== THE INPUT ==
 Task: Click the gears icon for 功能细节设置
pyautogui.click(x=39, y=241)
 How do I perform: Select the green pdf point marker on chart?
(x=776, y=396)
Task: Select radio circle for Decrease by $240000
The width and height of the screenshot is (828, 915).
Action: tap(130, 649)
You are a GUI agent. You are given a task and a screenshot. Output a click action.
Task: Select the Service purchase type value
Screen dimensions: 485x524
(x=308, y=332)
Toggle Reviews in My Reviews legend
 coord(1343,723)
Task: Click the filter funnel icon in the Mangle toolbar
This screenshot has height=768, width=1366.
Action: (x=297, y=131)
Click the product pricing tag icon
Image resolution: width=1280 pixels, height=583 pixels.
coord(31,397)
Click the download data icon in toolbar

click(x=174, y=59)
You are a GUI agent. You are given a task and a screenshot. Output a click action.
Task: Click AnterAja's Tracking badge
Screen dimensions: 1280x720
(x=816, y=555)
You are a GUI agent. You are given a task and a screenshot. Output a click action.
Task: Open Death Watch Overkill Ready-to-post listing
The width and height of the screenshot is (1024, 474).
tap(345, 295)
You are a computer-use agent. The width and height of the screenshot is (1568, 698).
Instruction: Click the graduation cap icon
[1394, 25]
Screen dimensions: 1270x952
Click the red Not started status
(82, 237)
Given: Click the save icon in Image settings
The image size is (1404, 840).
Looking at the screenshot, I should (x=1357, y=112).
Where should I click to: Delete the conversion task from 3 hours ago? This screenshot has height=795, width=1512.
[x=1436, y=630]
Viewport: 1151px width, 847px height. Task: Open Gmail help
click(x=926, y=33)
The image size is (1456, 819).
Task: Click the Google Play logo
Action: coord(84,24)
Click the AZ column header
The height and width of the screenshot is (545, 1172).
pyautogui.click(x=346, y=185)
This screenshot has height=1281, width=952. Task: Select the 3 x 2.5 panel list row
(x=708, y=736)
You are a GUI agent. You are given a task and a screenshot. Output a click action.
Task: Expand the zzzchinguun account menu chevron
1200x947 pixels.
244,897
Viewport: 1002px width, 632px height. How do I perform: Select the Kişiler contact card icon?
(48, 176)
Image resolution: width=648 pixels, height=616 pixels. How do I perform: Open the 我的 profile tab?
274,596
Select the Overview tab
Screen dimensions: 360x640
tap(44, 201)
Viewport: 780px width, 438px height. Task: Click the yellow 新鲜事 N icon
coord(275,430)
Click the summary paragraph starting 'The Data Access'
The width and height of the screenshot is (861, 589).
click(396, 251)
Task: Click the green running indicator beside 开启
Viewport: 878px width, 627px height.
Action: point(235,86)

== GOAL ==
Copy out the stretch of lines from the one containing "Where should I" through the one containing "tap(44, 201)", reproducing them exactly.

== CORRECT ANSWER ==
Where should I click to: Delete the conversion task from 3 hours ago? This screenshot has height=795, width=1512.
[x=1436, y=630]
Viewport: 1151px width, 847px height. Task: Open Gmail help
click(x=926, y=33)
The image size is (1456, 819).
Task: Click the Google Play logo
Action: coord(84,24)
Click the AZ column header
The height and width of the screenshot is (545, 1172).
pyautogui.click(x=346, y=185)
This screenshot has height=1281, width=952. Task: Select the 3 x 2.5 panel list row
(x=708, y=736)
You are a GUI agent. You are given a task and a screenshot. Output a click action.
Task: Expand the zzzchinguun account menu chevron
1200x947 pixels.
244,897
Viewport: 1002px width, 632px height. How do I perform: Select the Kişiler contact card icon?
(48, 176)
Image resolution: width=648 pixels, height=616 pixels. How do I perform: Open the 我的 profile tab?
274,596
Select the Overview tab
Screen dimensions: 360x640
tap(44, 201)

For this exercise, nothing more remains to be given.